Diverse cell types are produced from dorsal and ventral regions of the developing neural tube. In this study we describe a system for generating human inhibitory interneurons by ventralizing human embryonic stem cells in vitro and characterizing the gene expression of the cell types produced over time. We engineered a DCX-Citrine/Y hESC line to sort and characterize progenitor and neuron transcriptomics separately at both the subpopulation and single cell level. The cells generated in vitro were compared to similar populations present in human fetal brain samples by mapping gene expression data from human fetal cells onto the principal component analysis (PCA) space of in vitro-derived populations. Weighted gene co-expression network analysis (WGCNA) was used to determine the discreet cell types present at D24, D54, D100 and D125 of culture, and describe the gene expression changes that occur in progenitor and neuron populations over time.
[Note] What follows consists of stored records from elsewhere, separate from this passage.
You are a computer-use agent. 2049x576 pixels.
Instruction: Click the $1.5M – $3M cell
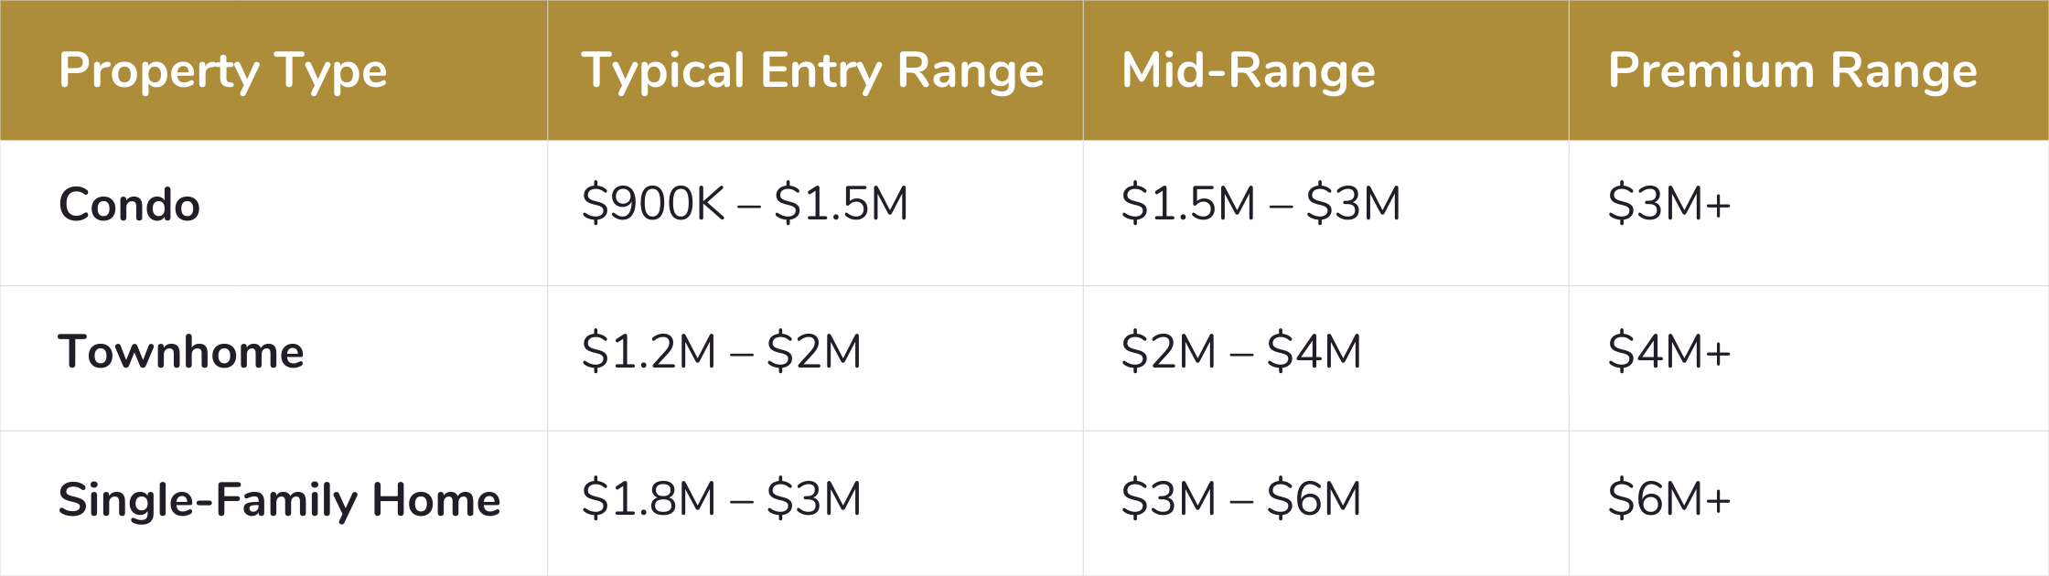coord(1261,203)
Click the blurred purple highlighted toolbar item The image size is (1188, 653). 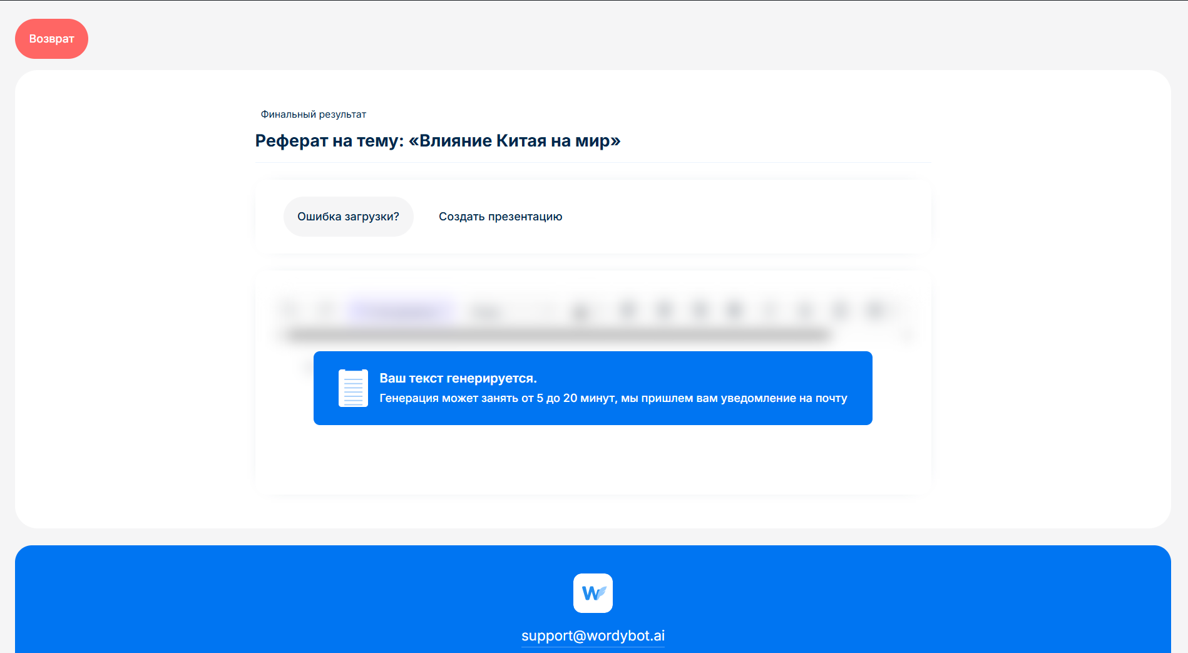(x=401, y=310)
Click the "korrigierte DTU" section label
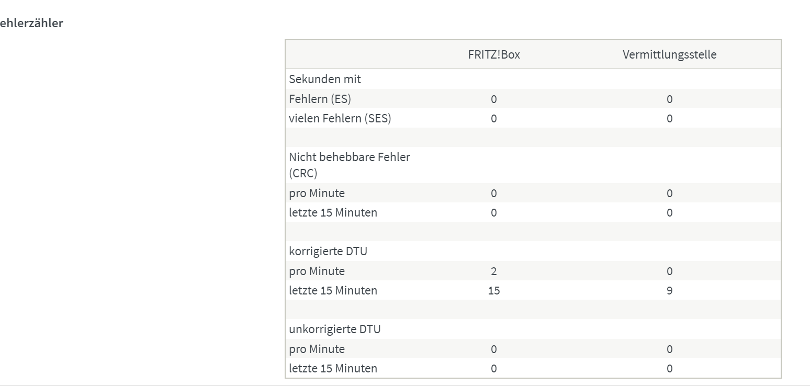 click(x=328, y=251)
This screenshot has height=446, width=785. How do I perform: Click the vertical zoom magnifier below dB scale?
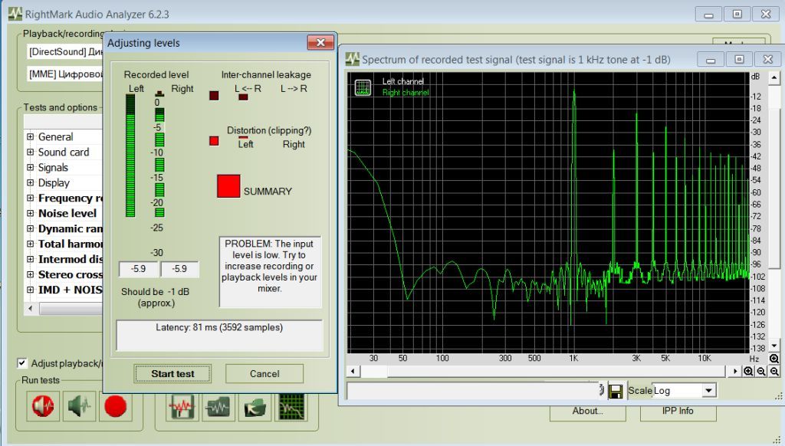774,359
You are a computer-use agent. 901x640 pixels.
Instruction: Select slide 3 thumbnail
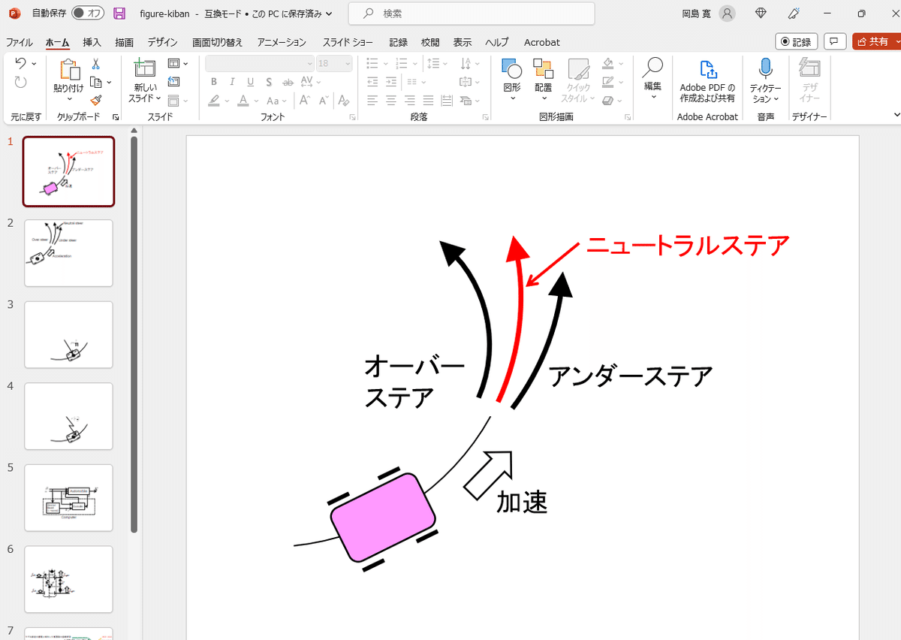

Immature lateral ganglionic eminence and medial ganglionic eminence cells are present at early timepoints, along with MGE-like and dorsal pallium-like neuronal progenitors. At later timepoints we observe the emergence of SST-expressing interneurons, as well as oligodendrocyte and astrocyte progenitors. We also identified genes that were upregulated in somatostatin-expressing interneurons as they mature. The transcriptomes of 1732 ventralized single cells were profiled by SmartSeq2 at different timepoints throughout a 125-day differentiation protocol that converted H1 human embryonic stem cells to a variety of ventrally-derived cell types.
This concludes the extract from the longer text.